Beer is the 5th most consumed beverage around the entire world. If you don’t regularly drink it yourself, odds are someone close to you does. In the United States, the craft beer scene in particular has exploded during the last decade. Simply put, beer is an extremely popular beverage and right now that continues to rise. What you might not know is that about 90% of the ingredients used in beer actually end up going to waste during the typical brewing process. But, what if a company came up with a way to utilize these leftovers so you could eat your beer? Thanks to ReGrained, you can actually answer that question.

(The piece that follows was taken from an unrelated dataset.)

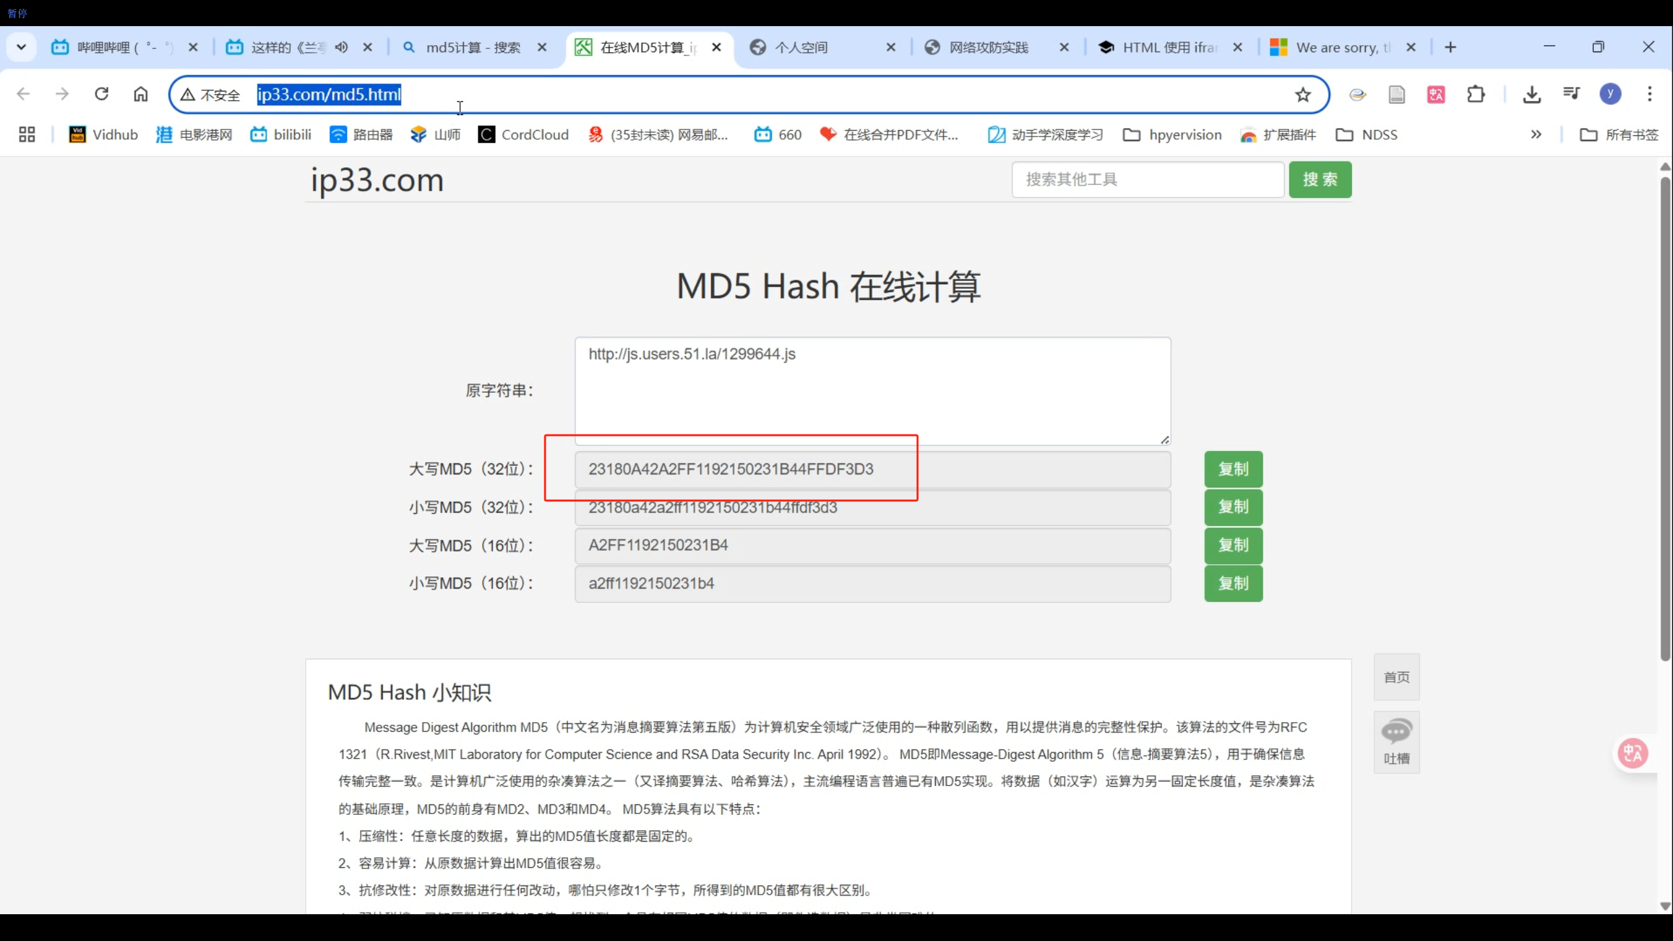Switch to the md5计算 - 搜索 tab
Viewport: 1673px width, 941px height.
point(472,47)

Founded by Jordan Schwartz and Dan Kurzrock, ReGrained didn’t start out with the intention to create something new. In fact, this duo was more interested in brewing their own beer. After finishing the brew and observing the leftovers, they questioned why there wasn’t a better use for them available. Finding out that this grain was still edible, they wanted to do something that was never done before. With a little bit of research and an enterprising mentality, they were able to come up with the ReGrained concept. By recycling the grain, they could not only offer you the ability to eat your beer, but they also were able to make it taste good.
Of course, environmentally-conscious consumers are looking at this as more than just another way for breweries to make money. Instead, they are recognizing that companies like ReGrained offer a unique conservation opportunity. Rather than wasting the grains and other bi-product used in brewing, they are able to reuse everything and offer a quality snack you can enjoy. Since these bars are rich in fiber and protein, they are pretty healthy too.
Before you get too excited though, the bars don’t actually taste like beer. Instead, the creators suggest that these bars have a somewhat nutty flavor. If you are used to eating meal bars like this, that shouldn’t be anything new to you though. So, while you might not want to drink beer while biking, hiking, or climbing, you can still take along some of your favorite beverages on your next trip by packing some of these bars.
Prior to ReGrained, there were actually some options out there for breweries looking to recycle their waste. Some farmers would buy the leftover grain from rural brewers and use it as fertilizer or feed on their farm. Alternatively, those in more urban areas could sell their grain to certain fertilizer companies that would use the waste. Regardless of what route they took, none of the options offered much of a benefit nor does it really utilize the grain to its fullest potential. After the founders of this company realized that this leftover grain was still edible, they looked to change that approach. Whether you are an entrepreneur yourself or not, you have to offer some respect to this sort of out-of-the-box thinking. People have been brewing beer for so long, so why has no one thought of repacking the grain?